Across the data, every line with the word "agent" counts once; state the total alone.
>>>
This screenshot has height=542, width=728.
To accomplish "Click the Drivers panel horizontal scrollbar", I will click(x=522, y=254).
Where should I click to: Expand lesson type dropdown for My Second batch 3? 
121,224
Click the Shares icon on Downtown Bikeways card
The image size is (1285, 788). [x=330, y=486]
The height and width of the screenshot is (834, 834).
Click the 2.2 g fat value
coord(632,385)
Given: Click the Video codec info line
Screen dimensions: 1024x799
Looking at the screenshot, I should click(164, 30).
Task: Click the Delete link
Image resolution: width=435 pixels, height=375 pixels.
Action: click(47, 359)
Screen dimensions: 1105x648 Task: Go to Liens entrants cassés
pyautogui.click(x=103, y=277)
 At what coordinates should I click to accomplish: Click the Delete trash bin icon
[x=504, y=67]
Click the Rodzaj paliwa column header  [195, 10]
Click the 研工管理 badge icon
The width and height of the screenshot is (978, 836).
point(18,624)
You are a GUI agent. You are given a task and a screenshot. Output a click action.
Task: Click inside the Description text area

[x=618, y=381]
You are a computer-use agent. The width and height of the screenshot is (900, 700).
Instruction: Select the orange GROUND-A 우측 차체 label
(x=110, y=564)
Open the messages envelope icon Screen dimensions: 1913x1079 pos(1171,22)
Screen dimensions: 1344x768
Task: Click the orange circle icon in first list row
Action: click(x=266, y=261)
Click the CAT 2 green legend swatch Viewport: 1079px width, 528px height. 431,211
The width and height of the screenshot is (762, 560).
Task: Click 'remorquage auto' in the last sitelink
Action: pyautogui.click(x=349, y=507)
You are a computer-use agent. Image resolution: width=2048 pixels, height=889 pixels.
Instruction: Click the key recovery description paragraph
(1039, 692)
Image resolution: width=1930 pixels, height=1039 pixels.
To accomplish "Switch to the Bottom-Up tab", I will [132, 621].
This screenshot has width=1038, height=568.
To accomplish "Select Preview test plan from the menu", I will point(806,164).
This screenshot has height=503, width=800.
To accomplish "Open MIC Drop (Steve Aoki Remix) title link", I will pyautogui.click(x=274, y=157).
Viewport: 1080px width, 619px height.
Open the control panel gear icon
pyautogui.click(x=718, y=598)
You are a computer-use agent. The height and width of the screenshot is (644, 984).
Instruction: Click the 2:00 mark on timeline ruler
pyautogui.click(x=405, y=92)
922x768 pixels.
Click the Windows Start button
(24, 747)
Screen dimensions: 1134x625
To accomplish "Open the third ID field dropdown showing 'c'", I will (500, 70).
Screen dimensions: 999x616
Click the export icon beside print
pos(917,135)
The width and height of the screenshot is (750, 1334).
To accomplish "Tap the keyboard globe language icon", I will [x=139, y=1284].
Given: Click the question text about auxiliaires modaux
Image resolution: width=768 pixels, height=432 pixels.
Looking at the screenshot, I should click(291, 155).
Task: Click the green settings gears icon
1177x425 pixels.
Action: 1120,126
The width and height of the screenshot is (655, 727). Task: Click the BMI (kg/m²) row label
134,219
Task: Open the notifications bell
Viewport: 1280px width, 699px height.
<<<
YOUR SOLUTION
4